Regula's push to give most of the District back to Maryland is not for constituents or publicity, he said, but because he believes in it. The move would render obsolete the motto on many D.C. license plates -- "Taxation Without Representation" -- and would give Washington residents access to Maryland's social programs and higher education, Regula said. His redistricting plan would also add to Maryland's delegation at least one voting member of Congress.

First introduced in 1990 and reintroduced six times, the Regula bill has sat in committee.

"I don't think it's going to move now," Regula said. "I think the time may come when it will."

In the previous two-year session, Rep. Robert E. Andrews (D-N.J.) set the record for introducing the most bills and resolutions -- 117. Not one of those bills or resolutiions has made it beyond the committee level. In 14 years, his unsuccessful campaign opponent pointed out, Andrews has never introduced a bill that became public law.

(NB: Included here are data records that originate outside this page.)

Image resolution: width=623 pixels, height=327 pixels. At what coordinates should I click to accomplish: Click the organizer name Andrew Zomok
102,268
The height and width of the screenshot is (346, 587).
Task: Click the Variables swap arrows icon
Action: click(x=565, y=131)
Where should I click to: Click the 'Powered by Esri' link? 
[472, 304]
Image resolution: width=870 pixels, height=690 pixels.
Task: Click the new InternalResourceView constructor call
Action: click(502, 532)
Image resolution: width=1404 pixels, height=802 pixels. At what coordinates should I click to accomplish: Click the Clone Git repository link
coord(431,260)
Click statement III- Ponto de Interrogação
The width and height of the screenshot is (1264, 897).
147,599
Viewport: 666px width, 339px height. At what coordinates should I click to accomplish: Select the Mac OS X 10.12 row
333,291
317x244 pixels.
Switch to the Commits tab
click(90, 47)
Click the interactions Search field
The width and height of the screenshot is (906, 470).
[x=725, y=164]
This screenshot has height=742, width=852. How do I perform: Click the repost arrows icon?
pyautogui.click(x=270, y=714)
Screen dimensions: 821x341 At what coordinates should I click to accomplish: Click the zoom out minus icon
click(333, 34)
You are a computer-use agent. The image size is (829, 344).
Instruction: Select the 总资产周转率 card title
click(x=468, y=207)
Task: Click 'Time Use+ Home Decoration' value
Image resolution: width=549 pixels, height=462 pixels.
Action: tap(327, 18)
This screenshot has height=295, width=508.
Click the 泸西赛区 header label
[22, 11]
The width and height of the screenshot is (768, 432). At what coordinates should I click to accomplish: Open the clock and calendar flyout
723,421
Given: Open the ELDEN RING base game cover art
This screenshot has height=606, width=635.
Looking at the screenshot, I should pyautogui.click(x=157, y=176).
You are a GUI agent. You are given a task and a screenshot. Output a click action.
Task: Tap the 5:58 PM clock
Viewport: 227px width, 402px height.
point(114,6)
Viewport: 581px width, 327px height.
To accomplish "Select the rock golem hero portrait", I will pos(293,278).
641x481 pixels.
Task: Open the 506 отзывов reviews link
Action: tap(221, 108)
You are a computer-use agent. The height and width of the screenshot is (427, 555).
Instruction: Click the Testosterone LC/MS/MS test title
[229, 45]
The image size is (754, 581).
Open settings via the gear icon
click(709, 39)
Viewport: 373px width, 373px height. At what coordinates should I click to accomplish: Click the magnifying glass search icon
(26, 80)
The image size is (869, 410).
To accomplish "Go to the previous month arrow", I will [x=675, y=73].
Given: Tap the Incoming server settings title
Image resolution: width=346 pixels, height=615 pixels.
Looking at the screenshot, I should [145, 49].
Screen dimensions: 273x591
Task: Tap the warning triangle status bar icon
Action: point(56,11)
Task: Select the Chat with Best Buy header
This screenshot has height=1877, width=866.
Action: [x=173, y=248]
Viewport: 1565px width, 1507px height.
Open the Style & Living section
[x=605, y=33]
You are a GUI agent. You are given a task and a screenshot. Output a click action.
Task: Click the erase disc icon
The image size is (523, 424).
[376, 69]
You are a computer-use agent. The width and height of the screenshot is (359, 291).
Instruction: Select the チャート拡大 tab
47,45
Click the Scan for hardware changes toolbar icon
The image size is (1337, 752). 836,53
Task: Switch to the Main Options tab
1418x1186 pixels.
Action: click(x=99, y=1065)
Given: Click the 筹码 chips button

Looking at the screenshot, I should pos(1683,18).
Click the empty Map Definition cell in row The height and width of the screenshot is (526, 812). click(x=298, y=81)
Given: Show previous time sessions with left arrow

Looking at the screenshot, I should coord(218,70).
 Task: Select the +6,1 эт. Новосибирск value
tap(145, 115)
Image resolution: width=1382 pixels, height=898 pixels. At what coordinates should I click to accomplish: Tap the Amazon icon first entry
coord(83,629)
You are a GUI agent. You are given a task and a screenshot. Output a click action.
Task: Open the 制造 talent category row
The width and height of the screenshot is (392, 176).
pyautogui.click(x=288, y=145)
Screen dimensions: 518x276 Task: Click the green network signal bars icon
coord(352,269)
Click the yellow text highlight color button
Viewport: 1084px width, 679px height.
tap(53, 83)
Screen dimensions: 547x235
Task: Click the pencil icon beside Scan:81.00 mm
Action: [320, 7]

While that fact means his bills have failed, it has not necessarily doomed his ideas.

"Our strategy is not to call a press conference and try to get 200 co-sponsors," Andrews said. "They get introduced and we find larger vehicles to attach them onto. . . . We don't introduce stuff unless we think we're going to do it."

He points out that one of his bills, dubbed Maggie's Law, would have provided incentives for states to create traffic safety programs to reduce fatigue-related collisions. Prompted by the case of a tired driver who struck and killed a 20-year-old woman in New Jersey, the mere introduction of Andrews's legislation received play in the national news media.

By itself, the proposal was indefinitely stalled. Andrews, spotting this year's bill to fund highway construction, found a way to attach his measure to it. When Congress takes up highway construction next year, Andrews expects Maggie's Law to remain part of it. It will become someone else's law, but it will become law.